You can find more ideas here:
Activity helps to manage your gestational diabetes. It increases the amount of glucose (sugar) used by your muscles for energy, which helps to lower your blood sugar levels. Being active also helps the body use insulin more efficiently.
What should I aim for?
Try to take regular physical activity that is appropriate for you, such as:
- Going for regular walks after lunch or dinner. Being active for 15-20 minutes within 30 minutes of a meal will help get your post-meal sugar level in the target range you have been recommended.
- Pregnancy yoga – you can look for videos to follow online, or go to a class
- Swimming or water aerobics
You can find more information on exercise here.
Some women with gestational diabetes will manage to control their blood sugars just by changing their diet. However, most women will need some medication to help.
Metformin is a tablet that you may be advised to take.

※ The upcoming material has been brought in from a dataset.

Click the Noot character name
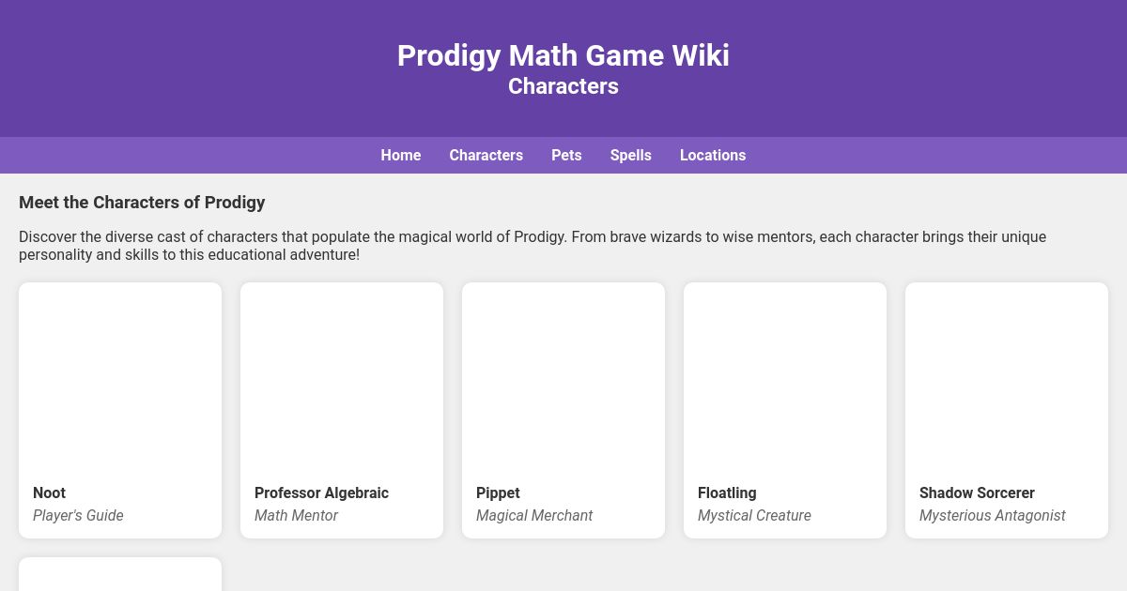Viewport: 1127px width, 591px height. (x=49, y=493)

Metformin works by making your body more sensitive to your own insulin. Metformin may be prescribed for you to take with meals to help lower your readings after eating. It can also be used to help your fasting readings by being prescribed to take with your dinner.
Metformin is a safe medication to take in pregnancy.

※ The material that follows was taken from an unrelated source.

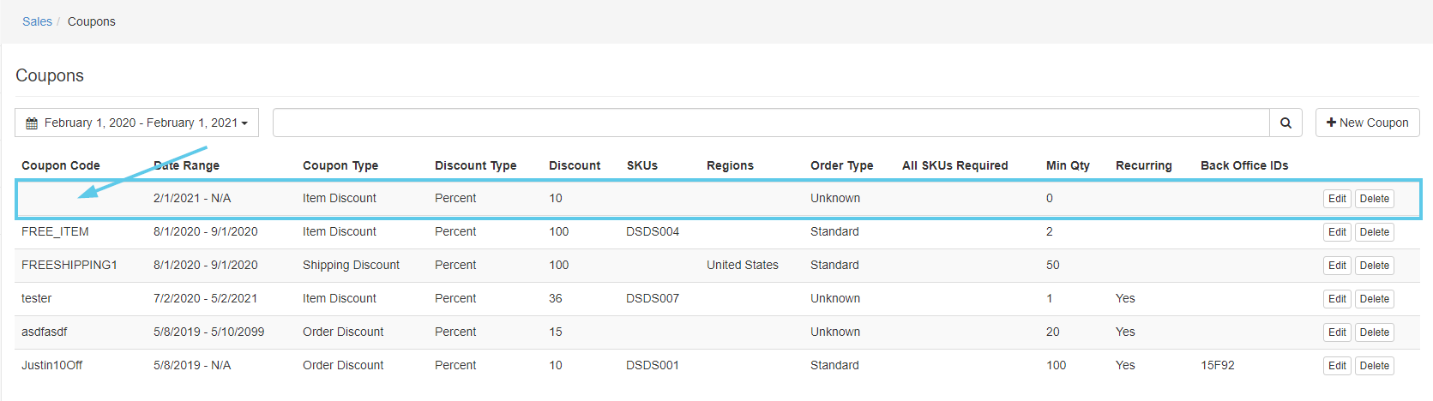1433x401 pixels.
Task: Click the search magnifier icon button
Action: [x=1285, y=123]
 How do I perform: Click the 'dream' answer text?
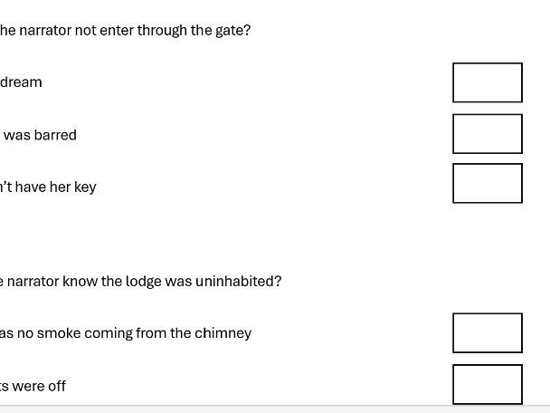point(21,82)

Metformin can occasionally cause some gastric upset as a side effect – this usually settles down within a few days.
If the team believe it would be beneficial for you to start taking some Metformin, they will discuss it with you first. You can find out more about Metformin here.
Insulin is a medication used in gestational diabetes to help control your blood sugar. It works by boosting the insulin you are making naturally.
Insulin is a safe medication to use in pregnancy.
In gestational diabetes, long-acting insulin is often prescribed for you to take in the evening. This works overnight to lower your fasting levels. You may also be prescribed some quick-acting insulin to help with your readings after meals.
You can use insulin with or without Metformin as well - we will tell you if that is what we recommend.
If the team consider you may benefit from taking some insulin, they will call and discuss this with you. You will be asked to attend a small group “Insulin start session” with the Diabetes Specialist Nurses. This is held in the main hospital on Thursday mornings.
Women with GDM are often advised to have their babies earlier than women without GDM. This is because diabetes can affect the placenta, meaning it may be safer for your baby to be born slightly sooner.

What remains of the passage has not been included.